» Dataset entries
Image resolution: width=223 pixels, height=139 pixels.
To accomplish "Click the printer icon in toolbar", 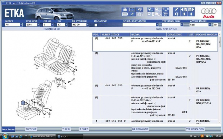I will pyautogui.click(x=125, y=9).
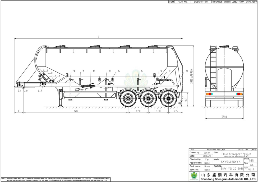The width and height of the screenshot is (262, 182).
Task: Click the first manhole cover on tank top
Action: pyautogui.click(x=61, y=46)
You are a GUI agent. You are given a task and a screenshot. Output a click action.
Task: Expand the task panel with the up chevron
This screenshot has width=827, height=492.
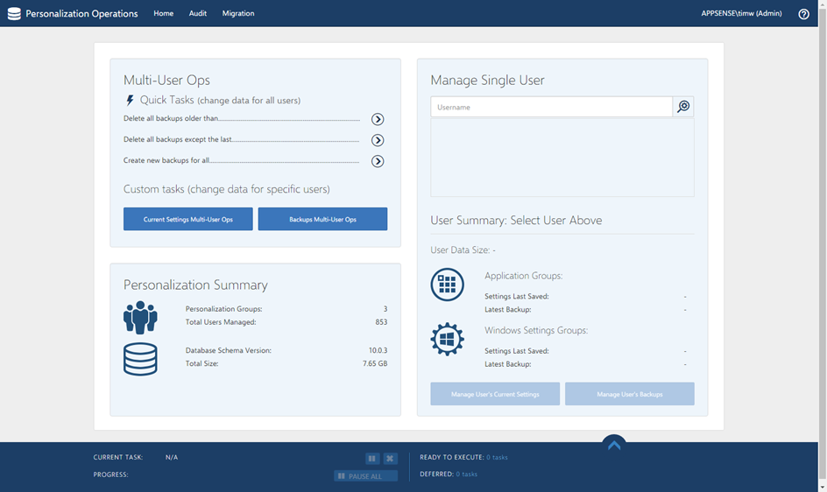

» Task directions
Lines from the one holding "You are a GUI" to the end of the data, both ends included, are to be given again exactly; no pictures belong in the copy.

» Your response
You are a GUI agent. You are given a task and a screenshot. Output a click action.
Task: Expand the task panel with the up chevron
This screenshot has width=827, height=492.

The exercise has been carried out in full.